Given the same structure with 10,000 items this function takes around 800-900ms to execute. By not doing the index check, we've shaved off around half a second. Not bad, but... still not great. I think we can do better...

Attempt #3 - switching to for...in syntax

At this point I was wondering if index-based loops were just slower than for...in loops. There's only one way to find out, right? This example builds off the last attempt but substitutes the list iteration type.

function forInListIterationWithCommaStrip(required struct items) {
    local.start = now().getTime();

    local.allContent = "";
    local.keys = arguments.items.keyList();

    for ( local.key in local.keys ) {
        local.value = arguments.items[ local.key ];
        local.line = "#local.key#: #local.value#,#chr(10)#";
        local.allContent &= local.line;
    }

    local.allContent = reReplace( local.allContent, ",#chr(10)#", "" );

    local.end = now().getTime();

    writeOutput( "forInListIterationWithCommaStrip took #local.end - local.start#ms<br/>" );
}

This version of the function took roughly 140-175ms to complete, on average.
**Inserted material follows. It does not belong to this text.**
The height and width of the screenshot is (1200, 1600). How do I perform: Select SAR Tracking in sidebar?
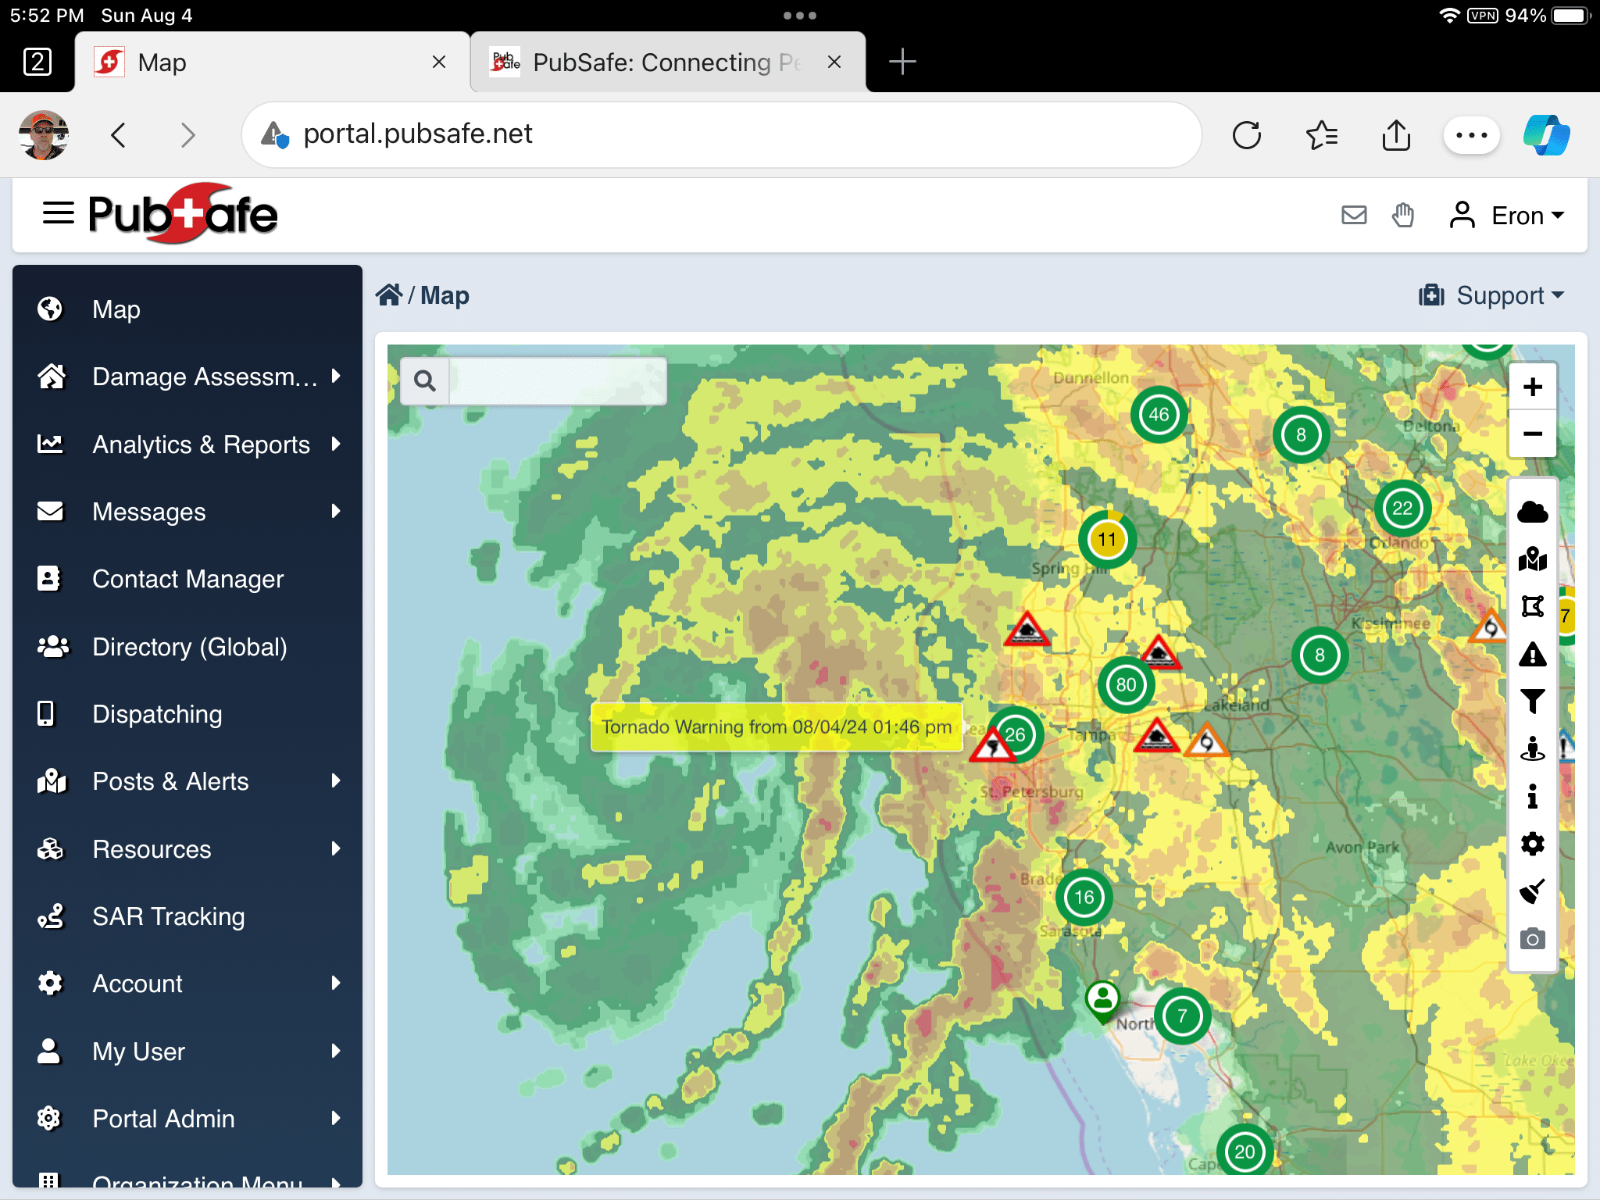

Remember that our naive approach with index-based iteration started us at 1300-1400ms, so we've saved well over a second at this point. If you want to look at it another way, the for...in syntax is more than 5x faster (~800ms to ~140ms) than an index-based loop that does the same thing. It's not fair to compare to attempt 1 since that had an extra logical step. The fairest comparison is attempt 2 to 3.

Summary of findings

It's pretty clear that if you can get away with it, you should use the for...in syntax for looping over lists. I suspect that, to some extent, not having to use listGetAt is a big time saver.

Additional optimization

If you're really a stickler for performance, you can turn this thing to 11 and use a Java StringBuffer instead of string concatenation:

function stringBufferWithCommaStripListLoop(required struct items) {
    local.start = now().getTime();

    local.stringBuffer = createObject("java", "java.lang.StringBuffer").init();
    local.keys = arguments.items.keyList();

    for ( local.key in local.keys ) {
        local.value = arguments.items[ local.key ];
        local.line = "#local.key#: #local.value#,#chr(10)#";
        local.stringBuffer.append(local.line)
    }

    local.allContent = reReplace( local.stringBuffer.toString(), ",#chr(10)#", "" );
    local.end = now().getTime();

    writeOutput( "stringBufferWithCommaStripListLoop took #local.end - local.start#ms<br/>" );
}

In my tests, using the StringBuffer cuts the execution time in half when compared to attempt 3 using string concatenation. I don't want to put too much focus on this since it's not really a list iteration optimization, but I'd be remiss not to point it out.